How to Properly Insult a Democrat

DROP YOUR WEAPONS

As a gun-control advocate, vote Democrat, and here’s a sure-fire way to git-er-done. First, get a list of all registered Democrats. Next, have them turn in all their firearms. Voila, a 50% reduction overnight. See how easy that was? Next, have all Democrats give up their gas-guzzlers and oil-burners. Voila, no more Global Warming. Sheer Genius.

MONKEYS VS DEMOCRATS

Since you believe in global warming, vote Democrat, but here’s some really disappointing news. The science, that’s right, science and mathematics of prediction, proclaim that all predictions are unreliable 3-5 years out and thus global warming predictions are by definition unusable, useless, misleading and dangerous. Climate predictions being the equivalent of a monkey throwing darts; no offense to monkeys.

CARTOON TIME

If you love cartoons, vote Democrat. No, not South Park, or Peppa Pig. It’s the Impeachment Cartoon Show. Watch as Pencil Neck and his cartoon friends try having fun at your expense, fiddling as our Country burns. Fun for the entire family. Don’t forget to shop for your PencilNeck Dolls this Christmas, available in Congenital Liar, Bowling Ball Head and Retard models.

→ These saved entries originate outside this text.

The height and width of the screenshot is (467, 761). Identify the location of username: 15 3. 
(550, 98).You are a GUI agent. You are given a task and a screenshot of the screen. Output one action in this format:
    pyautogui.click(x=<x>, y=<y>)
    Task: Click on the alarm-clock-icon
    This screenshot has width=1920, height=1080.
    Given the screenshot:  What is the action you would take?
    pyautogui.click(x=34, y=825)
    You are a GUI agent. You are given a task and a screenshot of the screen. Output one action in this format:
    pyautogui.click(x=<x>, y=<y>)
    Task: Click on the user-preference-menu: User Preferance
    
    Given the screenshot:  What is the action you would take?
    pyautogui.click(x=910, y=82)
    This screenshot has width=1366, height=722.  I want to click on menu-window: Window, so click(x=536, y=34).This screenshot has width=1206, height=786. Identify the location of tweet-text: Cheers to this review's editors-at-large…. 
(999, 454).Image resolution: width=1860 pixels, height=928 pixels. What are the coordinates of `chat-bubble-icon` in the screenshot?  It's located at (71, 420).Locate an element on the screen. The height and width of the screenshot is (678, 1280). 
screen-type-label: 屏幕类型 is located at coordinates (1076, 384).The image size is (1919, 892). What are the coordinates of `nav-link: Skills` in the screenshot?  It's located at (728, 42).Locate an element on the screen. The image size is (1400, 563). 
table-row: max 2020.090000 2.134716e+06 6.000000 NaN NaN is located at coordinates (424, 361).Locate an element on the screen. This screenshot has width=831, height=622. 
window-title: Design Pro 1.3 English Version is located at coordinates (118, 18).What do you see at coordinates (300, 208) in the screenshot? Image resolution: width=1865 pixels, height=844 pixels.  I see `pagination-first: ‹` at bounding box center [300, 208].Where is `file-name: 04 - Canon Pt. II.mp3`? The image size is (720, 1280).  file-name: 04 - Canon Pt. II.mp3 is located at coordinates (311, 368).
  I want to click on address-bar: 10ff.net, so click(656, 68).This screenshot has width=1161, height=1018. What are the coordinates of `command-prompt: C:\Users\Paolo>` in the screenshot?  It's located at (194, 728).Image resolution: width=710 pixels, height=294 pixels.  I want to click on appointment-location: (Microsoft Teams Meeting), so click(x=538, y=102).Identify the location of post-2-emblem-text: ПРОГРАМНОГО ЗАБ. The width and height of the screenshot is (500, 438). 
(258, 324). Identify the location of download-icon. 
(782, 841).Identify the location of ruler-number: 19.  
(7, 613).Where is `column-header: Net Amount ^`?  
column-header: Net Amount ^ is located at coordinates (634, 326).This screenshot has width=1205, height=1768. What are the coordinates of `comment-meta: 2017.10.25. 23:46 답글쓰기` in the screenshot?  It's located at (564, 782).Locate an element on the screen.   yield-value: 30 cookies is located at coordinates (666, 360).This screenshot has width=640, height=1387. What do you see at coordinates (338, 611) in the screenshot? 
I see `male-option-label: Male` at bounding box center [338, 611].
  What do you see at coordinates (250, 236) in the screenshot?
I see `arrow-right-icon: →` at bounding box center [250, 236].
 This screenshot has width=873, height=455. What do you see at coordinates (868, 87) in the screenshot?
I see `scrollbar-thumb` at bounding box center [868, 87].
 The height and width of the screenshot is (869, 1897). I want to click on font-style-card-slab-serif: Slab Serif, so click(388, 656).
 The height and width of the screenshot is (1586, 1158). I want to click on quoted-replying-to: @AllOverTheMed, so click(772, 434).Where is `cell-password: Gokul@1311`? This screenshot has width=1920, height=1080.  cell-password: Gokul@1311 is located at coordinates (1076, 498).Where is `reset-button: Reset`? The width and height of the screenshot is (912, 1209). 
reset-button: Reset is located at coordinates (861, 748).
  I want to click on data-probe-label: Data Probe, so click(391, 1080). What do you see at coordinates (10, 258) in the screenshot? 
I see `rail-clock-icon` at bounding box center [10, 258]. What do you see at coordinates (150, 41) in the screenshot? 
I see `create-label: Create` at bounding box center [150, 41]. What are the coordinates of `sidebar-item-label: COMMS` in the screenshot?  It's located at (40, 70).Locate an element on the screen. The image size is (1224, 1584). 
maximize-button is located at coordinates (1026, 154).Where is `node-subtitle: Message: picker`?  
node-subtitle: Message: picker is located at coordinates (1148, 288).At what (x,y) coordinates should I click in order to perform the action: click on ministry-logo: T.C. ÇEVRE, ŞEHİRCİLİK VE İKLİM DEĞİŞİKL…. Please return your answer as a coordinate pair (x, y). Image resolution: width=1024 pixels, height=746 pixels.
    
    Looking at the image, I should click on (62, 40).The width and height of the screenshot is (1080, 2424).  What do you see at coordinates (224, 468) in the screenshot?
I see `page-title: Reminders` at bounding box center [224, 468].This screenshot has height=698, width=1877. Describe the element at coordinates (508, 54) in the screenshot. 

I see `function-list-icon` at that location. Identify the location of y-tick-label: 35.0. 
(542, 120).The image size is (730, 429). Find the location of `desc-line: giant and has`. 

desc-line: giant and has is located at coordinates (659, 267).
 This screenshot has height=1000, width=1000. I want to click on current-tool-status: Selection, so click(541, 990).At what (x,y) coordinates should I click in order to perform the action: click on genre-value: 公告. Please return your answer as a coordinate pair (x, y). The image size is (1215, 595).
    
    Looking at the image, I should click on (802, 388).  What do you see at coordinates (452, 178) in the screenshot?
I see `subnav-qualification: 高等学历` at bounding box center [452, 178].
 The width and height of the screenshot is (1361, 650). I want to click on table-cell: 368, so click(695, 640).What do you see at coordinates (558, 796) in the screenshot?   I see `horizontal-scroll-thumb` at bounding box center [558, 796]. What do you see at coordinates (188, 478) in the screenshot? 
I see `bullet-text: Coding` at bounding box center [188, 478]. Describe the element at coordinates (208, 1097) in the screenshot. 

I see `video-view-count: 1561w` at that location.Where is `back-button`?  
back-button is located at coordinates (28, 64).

TV SERIES FROM THE ’50’s AND 60’s

Listen up GenX/Millennials: If you hate all those corny TV series from the ’50’s and 60’s, vote Democrat. You hate them because the country was better then. No. Way better. Why? Because the media, schools, and Gov.t were not yet infiltrated by Democrats. Your generation(s) have been VICTIMIZED by these contemptuous traitors. Wake up and smell the Liberalism.

HOLLYWOOD

If you love Hollywood, vote Democrat, but do you know why everything Hollywood touches turns to s**t? No? Sure you do. It’s because movies and TV have become overwhelmingly preachy and that stuff still belongs to religious instruction and parental morality directives. And most of these ‘Hollywood stars’ are just plain creepy.